Afinal, o respeito alheio só é devido quando aqueles que o avocam são dignos de serem respeitados.
[1] JASCH, H. Civil service lawyers and the holocaust: the case of Wilhelm Stuckart. In: STEINWEIS, A.; RACHLIN, R. (Ed.) The law in Nazi Germany: ideology, opportunism, and the perversion of justice. New York: Berghahn, 2013. p. 38.
[2] RACHLIN, R. Roland Freisler and the Volksgerichtshof: The court as an instrument of terror. In: STEINWEIS, A.; RACHLIN, R. (Ed.) The law in Nazi Germany: ideology, opportunism, and the perversion of justice. New York: Berghahn, 2013. p. 67-68.
[3] COSTA, E. J. da F. A advocacia como garantia da liberdade dos jurisdicionados. Empório do Direito, Santa Catarina, 9 de maio de 2018.

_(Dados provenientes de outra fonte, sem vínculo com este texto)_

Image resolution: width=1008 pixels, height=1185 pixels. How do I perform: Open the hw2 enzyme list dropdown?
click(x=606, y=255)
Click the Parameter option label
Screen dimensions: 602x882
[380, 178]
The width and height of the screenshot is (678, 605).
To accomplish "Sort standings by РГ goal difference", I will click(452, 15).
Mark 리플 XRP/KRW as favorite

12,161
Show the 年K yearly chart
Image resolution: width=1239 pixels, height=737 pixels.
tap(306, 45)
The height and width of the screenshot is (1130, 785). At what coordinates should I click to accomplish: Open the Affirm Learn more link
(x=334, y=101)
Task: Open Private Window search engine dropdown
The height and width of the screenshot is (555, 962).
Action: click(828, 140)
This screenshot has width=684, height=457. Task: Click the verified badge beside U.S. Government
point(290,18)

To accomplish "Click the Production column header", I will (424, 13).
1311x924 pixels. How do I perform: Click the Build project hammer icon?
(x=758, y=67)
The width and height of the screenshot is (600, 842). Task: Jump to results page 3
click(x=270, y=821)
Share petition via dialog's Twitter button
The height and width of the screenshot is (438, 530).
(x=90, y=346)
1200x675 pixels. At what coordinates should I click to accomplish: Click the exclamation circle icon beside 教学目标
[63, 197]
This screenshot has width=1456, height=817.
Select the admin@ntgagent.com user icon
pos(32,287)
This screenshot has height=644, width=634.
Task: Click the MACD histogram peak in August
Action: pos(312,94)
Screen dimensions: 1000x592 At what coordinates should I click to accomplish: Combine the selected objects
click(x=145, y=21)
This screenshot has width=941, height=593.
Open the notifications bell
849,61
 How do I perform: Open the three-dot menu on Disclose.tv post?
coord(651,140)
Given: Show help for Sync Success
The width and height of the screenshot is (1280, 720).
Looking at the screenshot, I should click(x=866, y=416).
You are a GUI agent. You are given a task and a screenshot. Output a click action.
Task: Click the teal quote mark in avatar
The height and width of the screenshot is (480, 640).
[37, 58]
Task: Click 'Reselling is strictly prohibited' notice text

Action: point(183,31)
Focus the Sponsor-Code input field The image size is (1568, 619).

[4] Que sempre e invariavelmente procura a sua própria expansão. Nesse sentido, ver DIETRICH, W. G. O processo: a história natural do seu sufocamento. Empório do Direito, Santa Catarina, 8 de maio de 2019.
[5] RAATZ, I. Processo, liberdade e direitos fundamentais. Revista de processo, v. 288, p. 21-54, 2019.
[6] TIMBERLAKE JR., E. W. Origin and development of advocacy. Virginia Law Review, Vol. 9, No. 1 (nov. 1922), p. 30-31.
[7] TIMBERLAKE JR., E. W. Origin and development of advocacy. Virginia Law Review, Vol. 9, No. 1 (nov. 1922), p. 30-31.
[8] STOLLEIS, M. The law under the swastika: studies on legal history in Nazi Germany. Chicago: The University of Chicago Press, 1998. passim.
[9] STRECK, L. L. Advocacia virou exercício de humilhação e corrida de obstáculos. Consultor Jurídico, São Paulo, 28 jul. 2016.